*** Begin section ***

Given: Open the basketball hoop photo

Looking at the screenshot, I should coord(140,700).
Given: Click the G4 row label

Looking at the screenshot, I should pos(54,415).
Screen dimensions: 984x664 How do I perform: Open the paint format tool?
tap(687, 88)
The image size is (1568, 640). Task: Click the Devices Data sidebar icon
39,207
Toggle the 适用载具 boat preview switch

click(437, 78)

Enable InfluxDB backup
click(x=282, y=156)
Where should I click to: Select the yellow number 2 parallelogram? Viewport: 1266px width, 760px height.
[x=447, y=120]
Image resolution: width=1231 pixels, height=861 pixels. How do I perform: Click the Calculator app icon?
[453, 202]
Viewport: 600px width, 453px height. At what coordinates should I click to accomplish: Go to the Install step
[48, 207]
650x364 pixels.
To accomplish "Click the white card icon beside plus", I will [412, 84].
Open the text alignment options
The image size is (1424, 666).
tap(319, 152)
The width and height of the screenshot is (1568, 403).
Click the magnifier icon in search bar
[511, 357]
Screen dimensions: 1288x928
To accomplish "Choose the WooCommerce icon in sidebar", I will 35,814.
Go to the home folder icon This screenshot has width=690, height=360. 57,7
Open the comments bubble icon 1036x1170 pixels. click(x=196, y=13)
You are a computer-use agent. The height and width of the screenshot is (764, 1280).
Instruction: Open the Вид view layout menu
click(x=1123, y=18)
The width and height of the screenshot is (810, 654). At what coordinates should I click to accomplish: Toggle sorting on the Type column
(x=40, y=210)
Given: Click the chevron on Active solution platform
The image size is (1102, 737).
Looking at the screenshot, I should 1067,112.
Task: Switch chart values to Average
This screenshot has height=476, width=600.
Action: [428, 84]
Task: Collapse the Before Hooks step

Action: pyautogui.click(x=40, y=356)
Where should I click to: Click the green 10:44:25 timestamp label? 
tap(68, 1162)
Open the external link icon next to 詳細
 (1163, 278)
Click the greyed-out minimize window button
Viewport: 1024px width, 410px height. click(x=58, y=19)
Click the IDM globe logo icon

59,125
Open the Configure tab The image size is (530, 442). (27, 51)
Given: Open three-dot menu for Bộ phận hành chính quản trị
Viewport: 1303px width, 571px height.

*** End section ***

* _WORK INSTRUCTION_
Please go through the data above and copy each line that has the word "will".

* _RESPONSE FOR THIS EXERCISE_
To accomplish "Click the white card icon beside plus", I will [412, 84].
To accomplish "Choose the WooCommerce icon in sidebar", I will 35,814.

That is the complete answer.